Une prise de conscience brutale à l’école

L’actrice raconte ensuite un moment charnière : son arrivée au collège. Elle y découvre violemment le mépris de classe, en réalisant que son patois, si naturel dans son village, est jugé « sale » par certains enseignants. Ce rejet linguistique, profondément humiliant, a laissé une trace durable. Apprendre soudain que sa manière de parler la rendrait “indigne” ou inférieure a constitué pour elle un véritable choc culturel, révélant une hiérarchie sociale qu’elle ignorait jusqu’alors.

Le poids du mépris dans la construction personnelle

Ce sentiment d’infériorité imposée réapparaît lorsqu’elle évoque la manière dont les élites perçoivent les milieux populaires. Corinne Masiero raconte avoir grandi dans un monde considéré comme “moins que rien”, où les habitants du village, les familles ouvrières et leurs enfants étaient dénigrés sans nuance. Elle raconte avec émotion combien cette stigmatisation, reçue « dans les dents », marque pour longtemps et nourrit un rapport douloureux à soi-même. Cette violence sociale, dit-elle, continue de modeler durablement ceux qui la subissent.

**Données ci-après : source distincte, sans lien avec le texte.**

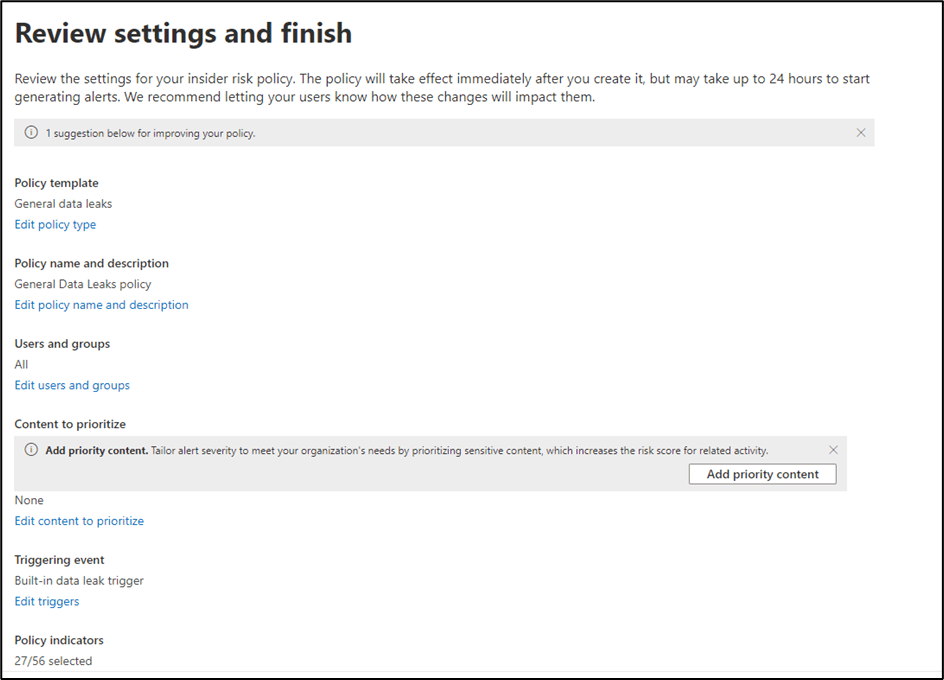
Task: Open Edit users and groups
Action: [x=72, y=385]
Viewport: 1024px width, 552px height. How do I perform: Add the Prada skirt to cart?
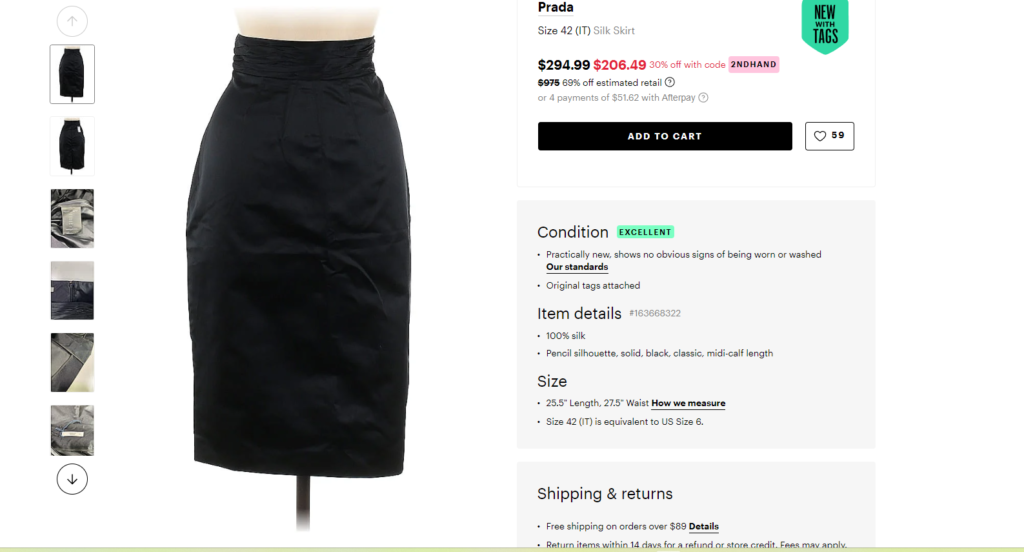[x=665, y=136]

Une colère assumée contre le regard condescendant

L’entretien atteint son intensité maximale lorsqu’elle évoque les remarques sur l’accent méridional. Elle dénonce la condescendance qui consiste à trouver “mignon” un accent tout en méprisant ceux qui le portent, une attitude qu’elle renvoie avec dureté et franchise. Son agacement éclate lorsqu’elle lâche, excédée : « Va te faire foutre ». Un cri du cœur, dirigé non contre l’intervieweuse, mais contre un système de jugements dévalorisants qu’elle combat depuis l’enfance.